Sanyal holds the Z. Reno Vlahcevic Research Professorship in Gastroenterology, which honors his mentor, who died in 2000. A researcher at VCU Massey Cancer Center, Sanyal is also the associate director of the KL2 program for training faculty in research at VCU’s C. Kenneth and Dianne Wright Center for Clinical and Translational Research, which oversees clinical trials at the university with the help of a $21.5 million NIH grant.
“As a world-class researcher himself, Todd Stravitz exemplifies the power of medical research to make the world a better place,” Sanyal said about his longtime colleague. “With his generous, future-focused gift, Todd is ensuring that VCU’s capacity to attract outstanding minds and produce future scientific leaders is very strong for generations to come.”
The gift also establishes two endowed chairs at VCU’s School of Medicine: the Arun J. Sanyal Endowed Professor of Medicine and the Phillip B. Hylemon Endowed Professor of Medicine and Microbiology.
“This is truly a transformative moment in VCU’s history as a national research university and medical center,” said H. Benson Dendy III, rector of the VCU Board of Visitors. “On behalf of the Board of Visitors, I am tremendously grateful for this historic gift.
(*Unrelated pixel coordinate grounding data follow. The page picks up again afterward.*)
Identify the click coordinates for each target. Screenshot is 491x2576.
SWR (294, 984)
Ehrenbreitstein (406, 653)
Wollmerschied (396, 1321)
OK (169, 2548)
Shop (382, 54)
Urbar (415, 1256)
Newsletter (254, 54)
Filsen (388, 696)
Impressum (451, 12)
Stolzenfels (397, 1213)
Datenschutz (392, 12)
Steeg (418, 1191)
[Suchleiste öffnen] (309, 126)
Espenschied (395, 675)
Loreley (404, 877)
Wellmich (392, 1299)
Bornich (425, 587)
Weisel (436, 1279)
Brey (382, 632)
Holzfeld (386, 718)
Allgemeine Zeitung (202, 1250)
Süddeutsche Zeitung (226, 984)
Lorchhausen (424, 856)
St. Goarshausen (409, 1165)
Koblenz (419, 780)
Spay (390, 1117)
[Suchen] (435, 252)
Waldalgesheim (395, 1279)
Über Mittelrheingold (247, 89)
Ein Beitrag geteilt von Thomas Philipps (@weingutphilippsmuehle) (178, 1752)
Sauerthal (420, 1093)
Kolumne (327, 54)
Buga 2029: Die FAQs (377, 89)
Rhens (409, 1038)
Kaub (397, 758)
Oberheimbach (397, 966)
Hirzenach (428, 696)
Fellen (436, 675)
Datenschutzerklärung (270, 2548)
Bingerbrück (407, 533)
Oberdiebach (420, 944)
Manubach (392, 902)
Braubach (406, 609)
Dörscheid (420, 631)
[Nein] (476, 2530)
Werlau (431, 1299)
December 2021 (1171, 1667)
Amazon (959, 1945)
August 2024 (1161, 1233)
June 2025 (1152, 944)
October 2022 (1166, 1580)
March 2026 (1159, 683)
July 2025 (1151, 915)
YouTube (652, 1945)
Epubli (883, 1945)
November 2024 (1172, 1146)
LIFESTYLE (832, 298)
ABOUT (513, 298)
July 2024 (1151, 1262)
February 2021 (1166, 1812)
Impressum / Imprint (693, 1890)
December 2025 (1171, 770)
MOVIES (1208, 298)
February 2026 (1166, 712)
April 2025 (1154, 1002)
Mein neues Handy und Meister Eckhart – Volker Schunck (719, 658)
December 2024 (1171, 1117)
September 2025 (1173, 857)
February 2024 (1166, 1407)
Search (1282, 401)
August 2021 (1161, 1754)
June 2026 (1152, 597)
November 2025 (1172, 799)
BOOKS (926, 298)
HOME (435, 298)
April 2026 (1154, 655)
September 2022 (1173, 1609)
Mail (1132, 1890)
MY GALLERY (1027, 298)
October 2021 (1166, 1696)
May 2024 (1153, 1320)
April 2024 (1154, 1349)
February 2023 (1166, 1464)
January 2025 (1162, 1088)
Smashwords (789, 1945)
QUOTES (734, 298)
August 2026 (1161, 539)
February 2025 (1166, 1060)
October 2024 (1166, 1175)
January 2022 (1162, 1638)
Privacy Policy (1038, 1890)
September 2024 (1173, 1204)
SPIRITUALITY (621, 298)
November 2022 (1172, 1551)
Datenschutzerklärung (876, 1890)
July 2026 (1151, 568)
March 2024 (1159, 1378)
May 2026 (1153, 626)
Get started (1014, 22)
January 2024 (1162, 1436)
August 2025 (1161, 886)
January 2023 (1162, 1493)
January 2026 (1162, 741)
This generous investment in VCU will accelerate the university’s efforts to prevent liver disease and to treat and heal those affected by it. The impact of this gift will be felt by people around the world.”
The institute’s official name is pending approval by VCU’s Board of Visitors.
Transcript for liver disease infographic: Liver disease: It’s more common than you thought. One billion people worldwide have some form of liver disease. It cuts across the full spectrum of society. A leading factor for the decline in life expectancy in the U.S. Liver problems are linked to heart disease, cancer, diabetes, kidney failure and Alzheimer’s. Liver transplants are lifesaving, but in short supply. Three people die on the liver transplant waiting list every day. Stravitz-Sanyal Institute for Liver Disease and Metabolic Health.
Transcript for gift impact infographic: One moment that transforms one billion lives. The impact starts here: $104 million gift to fund the new Stravitz-Sanyal Institute for Liver Disease and Metabolic Health. Training the next generation of liver experts. Finding alternatives to liver transplants. Investing in gene therapy research. Doubling our capacity for care. Creating new diagnostics and treatments. Stravitz-Sanyal Institute for Liver Disease and Metabolic Health.